L.A. is doing this for the money. When California approved recreational marijuana use, it gave local governments the authority to levy taxes on the trade. The Los Angeles Times reports that the city expects legal pot to generate $50 million in tax revenue in just its first year. (That sounds like a huge pile of cash, but it's nothing compared to the $1 billion the city spends annually on pensions and health care for retired city employees. The infusion of marijuana money is not going to solve L.A.'s spending problems.)
Unfortunately, Los Angeles is handling this newly legal form of commerce the way it handles everything: with an incredibly complicated licensing system that favors certain people at the expense of others. This approach may mean that the black market for marijuana will continue in the city.
L.A. is deliberately capping the number of shops and grow facilities that it will license, based on population and location. Officials calculate that fewer than 400 actual pot shops will be permitted, along with around 340 growers and 520 manufacturers.
Fundamentally this means city officials, not the marketplace, will be deciding who gets to be a marijuana dealer. And that means influence matters. There's already going to be a licensing priority toward the entrenched medical marijuana interests who were early entrants as legal dispensaries. Note that when the city finally stopped resisting the opening of medical marijuana dispensaries, it did so in such a way that played favorites with these established businesses and deliberately helped them fend off competitors.
In an attempt to be more inclusive, the city will also implement a "social equity" program to give some "priority processing" for people who qualify on the basis of being poor, or having previously been convicted of misdemeanor marijuana crimes, or having lived in areas who have been disproportionally impacted by pot enforcement. While that sounds nice, the rules are complicated enough that you can be sure they'll be gamed. And the city is imposing so many security and data retention requirements, that few actual poor people seem likely to get in before the license cap is reached. There are also all sorts of public hearing and notification requirements—not to mention the rules embedded in with the state's notoriously abused California Environmental Quality Act—that NIMBY types (and potential competitors) can use to keep pot shops out.
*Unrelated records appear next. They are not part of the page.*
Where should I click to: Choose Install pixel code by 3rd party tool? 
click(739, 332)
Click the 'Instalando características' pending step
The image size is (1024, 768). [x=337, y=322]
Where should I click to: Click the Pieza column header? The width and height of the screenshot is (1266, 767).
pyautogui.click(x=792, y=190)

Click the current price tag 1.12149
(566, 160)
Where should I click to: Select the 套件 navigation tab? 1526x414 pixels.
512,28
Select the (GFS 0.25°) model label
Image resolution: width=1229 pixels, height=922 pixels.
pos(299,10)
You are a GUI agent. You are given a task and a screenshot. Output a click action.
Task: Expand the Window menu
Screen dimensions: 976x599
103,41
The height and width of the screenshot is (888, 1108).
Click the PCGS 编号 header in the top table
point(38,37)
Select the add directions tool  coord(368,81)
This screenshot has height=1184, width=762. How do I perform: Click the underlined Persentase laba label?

If Los Angeles were really committed to help poor people and those chewed up and spit out by the drug war to start their own cannabis businesses, it wouldn't be capping the number of pot shops the city would permit.
So we'll see how it goes. There are some empty storefronts in my Mid-City neighborhood that could host a pot shop. But there's also a rehab facility and an elementary school, and the regulations prohibit a shop from being within 700 feet of either of those, so I'm not holding my breath.